4 Medical Conditions That Make You Clinically Unfunny

The Germans know a thing or two about not being funny
4 Medical Conditions That Make You Clinically Unfunny

If you’re reading this and you’re over 30, heed our advice: protect your frontal lobe at all costs. A damaged frontal lobe can result in impulse control issues, a shortened attention span or even fatal unfunniness

Here are a few ways a medical professional can diagnose you with being clinically lame…

Moria

The first known entry into the canon of clinical cringe comes from German doctor Moritz Jastrowitz. In 1888, he described a patient of his — a servant named Panja — as displaying rampant merriment and silliness for no discernable reason. Like, the guy didn’t find a stray Deutsche Mark, or eat a berry, or otherwise experience anything that might put him in a good mood. He just turned into a goofy li’l guy one day, to the extent that his boss was like: “You need to get out of my face and go see a doctor.”

We can deduce two things from the OG unfunny diagnosis. Panja probably wasn’t a cut-up (“moria” is Greek for “stupid and vulgar”), and Jastrowitz probably wasn’t a great doctor (Panja died). His autopsy revealed a tumor in his frontal lobe, which will be a common theme here.

Witzelsucht

German neurologist Hermann Oppenheim took a look at the 13 cases of Moria that Jastrowitz studied, and refined the diagnosis. He described a condition characterized by awkwardness, lack of manners and unacceptable physical boundaries. In my day, we called that “adorkable,” but Oppenheim called it “Witzelsucht.”
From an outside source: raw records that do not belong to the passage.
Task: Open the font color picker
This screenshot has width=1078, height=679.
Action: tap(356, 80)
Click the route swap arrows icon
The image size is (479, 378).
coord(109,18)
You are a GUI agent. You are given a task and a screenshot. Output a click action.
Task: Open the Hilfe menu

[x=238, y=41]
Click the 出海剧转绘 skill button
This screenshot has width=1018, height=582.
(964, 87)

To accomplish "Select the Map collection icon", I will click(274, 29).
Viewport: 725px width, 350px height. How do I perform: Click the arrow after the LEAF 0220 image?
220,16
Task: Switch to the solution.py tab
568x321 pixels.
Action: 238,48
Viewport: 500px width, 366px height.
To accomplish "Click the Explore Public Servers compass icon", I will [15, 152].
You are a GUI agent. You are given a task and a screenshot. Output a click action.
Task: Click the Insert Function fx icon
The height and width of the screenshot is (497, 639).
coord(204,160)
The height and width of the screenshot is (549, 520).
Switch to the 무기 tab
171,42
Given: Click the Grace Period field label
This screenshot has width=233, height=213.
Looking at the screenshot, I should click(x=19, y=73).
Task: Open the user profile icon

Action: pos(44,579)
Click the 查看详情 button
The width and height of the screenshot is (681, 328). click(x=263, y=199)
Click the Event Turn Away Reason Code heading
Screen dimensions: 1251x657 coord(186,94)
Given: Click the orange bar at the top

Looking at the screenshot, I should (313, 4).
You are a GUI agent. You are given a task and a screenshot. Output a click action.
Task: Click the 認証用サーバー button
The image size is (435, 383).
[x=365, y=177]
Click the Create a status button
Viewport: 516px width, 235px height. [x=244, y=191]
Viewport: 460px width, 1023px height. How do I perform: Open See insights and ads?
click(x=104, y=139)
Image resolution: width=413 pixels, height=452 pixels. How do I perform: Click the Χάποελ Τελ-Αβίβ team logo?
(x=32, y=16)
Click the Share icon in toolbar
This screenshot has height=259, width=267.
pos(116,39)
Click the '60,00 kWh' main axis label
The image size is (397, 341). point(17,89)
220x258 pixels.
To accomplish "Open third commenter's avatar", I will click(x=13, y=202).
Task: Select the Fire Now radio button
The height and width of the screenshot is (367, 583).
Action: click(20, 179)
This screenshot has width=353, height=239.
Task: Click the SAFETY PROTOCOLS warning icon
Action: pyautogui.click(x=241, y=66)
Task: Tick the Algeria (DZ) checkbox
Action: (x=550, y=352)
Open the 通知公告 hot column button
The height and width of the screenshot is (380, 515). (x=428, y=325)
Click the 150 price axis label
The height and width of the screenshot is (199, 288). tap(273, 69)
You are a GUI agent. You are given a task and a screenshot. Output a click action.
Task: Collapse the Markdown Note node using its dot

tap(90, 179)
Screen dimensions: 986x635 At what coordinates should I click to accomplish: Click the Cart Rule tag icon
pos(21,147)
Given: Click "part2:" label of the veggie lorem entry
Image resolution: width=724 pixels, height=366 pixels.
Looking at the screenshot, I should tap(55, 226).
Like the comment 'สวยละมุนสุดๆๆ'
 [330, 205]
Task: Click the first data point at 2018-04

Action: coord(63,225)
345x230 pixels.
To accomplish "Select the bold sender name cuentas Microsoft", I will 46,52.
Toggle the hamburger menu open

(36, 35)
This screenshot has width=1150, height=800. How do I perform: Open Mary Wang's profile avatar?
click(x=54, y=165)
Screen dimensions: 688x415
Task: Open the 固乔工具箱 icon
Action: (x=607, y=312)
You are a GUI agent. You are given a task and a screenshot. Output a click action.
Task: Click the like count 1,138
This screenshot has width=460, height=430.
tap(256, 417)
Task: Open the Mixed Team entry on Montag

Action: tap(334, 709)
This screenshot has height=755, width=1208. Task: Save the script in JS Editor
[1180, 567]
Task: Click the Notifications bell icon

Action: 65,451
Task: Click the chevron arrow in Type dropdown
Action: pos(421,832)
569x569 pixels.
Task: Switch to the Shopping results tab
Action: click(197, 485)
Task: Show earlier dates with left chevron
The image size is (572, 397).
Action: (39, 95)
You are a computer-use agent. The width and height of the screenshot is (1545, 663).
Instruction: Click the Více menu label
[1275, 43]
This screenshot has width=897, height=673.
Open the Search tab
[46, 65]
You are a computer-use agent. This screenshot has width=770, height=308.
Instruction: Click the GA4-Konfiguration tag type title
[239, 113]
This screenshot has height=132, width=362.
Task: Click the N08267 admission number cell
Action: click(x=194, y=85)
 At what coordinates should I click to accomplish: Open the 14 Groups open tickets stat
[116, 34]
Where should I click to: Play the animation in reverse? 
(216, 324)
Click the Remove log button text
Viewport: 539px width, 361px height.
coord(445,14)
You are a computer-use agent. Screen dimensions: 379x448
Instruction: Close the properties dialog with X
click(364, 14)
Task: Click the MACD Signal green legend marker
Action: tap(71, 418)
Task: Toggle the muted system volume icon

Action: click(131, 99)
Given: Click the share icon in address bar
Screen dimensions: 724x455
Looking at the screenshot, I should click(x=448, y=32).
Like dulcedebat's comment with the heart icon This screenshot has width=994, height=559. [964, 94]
Witzelsucht delves deeper into the specific crimes against comedy that its victims commit, specifically calling out puns, hypersexual jokes and an inability to detect sarcasm. There are two modern case studies: a 30-year-old theologian who suddenly turned uncharacteristically bawdy and gluttonous, and a 56-year-old man who was admitted to the hospital after a stroke. 

Both of them had been relatively mild-mannered beforehand, but subjected their physicians to an exhausting barrage of puns and innuendos. And, once again, both were found to have had significant damage to their frontal lobes.

Foerster’s Syndrome

Sir, a third German brain doctor has hit the listicle.

In 1929, German neurosurgeon Otfrid Foerster described a case of relentless punning he encountered while operating on a brain tumor. As he was fiddling around deep inside a patient’s lizard brain, the guy suddenly transformed into a 21st-century British alt comedian, launching into a stream-of-consciousness tirade of puns and wordplay, all relating to knives and butchery.

Similar to Witzelsucht, people experiencing Foerster’s Syndrome are obsessed with cracking wise, but they’ve short circuited in a way that prevents them from connecting multiple thoughts. They recognize surprise as essential to humor, but they’re all punchline, no set-up. Their brains become a prix fixe menu of puns, slapstick and random outbursts.

The term Foerster’s Syndrome was actually coined by journalist Arthur Koestler, who wrote that those knife jokes were told by “a man tied face down to the operating table with his skull open,” which frankly is how all puns should have to be delivered.

Ganser Syndrome

At long last, we leave puns in our wake. But a more odious scourge lies ahead: improv.

Sigbert Ganser was — you’re never going to believe this — a German psychiatrist who, in 1898, described a condition characterized by a sort of performative wrongness. When asked how many legs a horse has, for example, a patient might confidently answer “five.” They understand the question, they clearly know the right answer, but they choose instead to be just a little bit kooky.

Medical professionals are split on whether it’s a dissociative disorder or a factitious disorder — that is, whether patients are ill or straight-up lying. The condition goes by a few other nicknames: “nonsense syndrome,” “balderdash syndrome” and, revealingly, “prison psychosis.”

In fact, it’s most often seen in people awaiting trial, and most often manifests as a random assortment of behaviors that the patient believes to be symptomatic of mental illness. In other words: some people suspect it’s a form of stay-out-of-jail improv.

Patients report amnesia, loss of personal identity and clouding of consciousness. You know who else experiences all that? An improv dork who was absolutely in the zone during Harold Night at the UCB.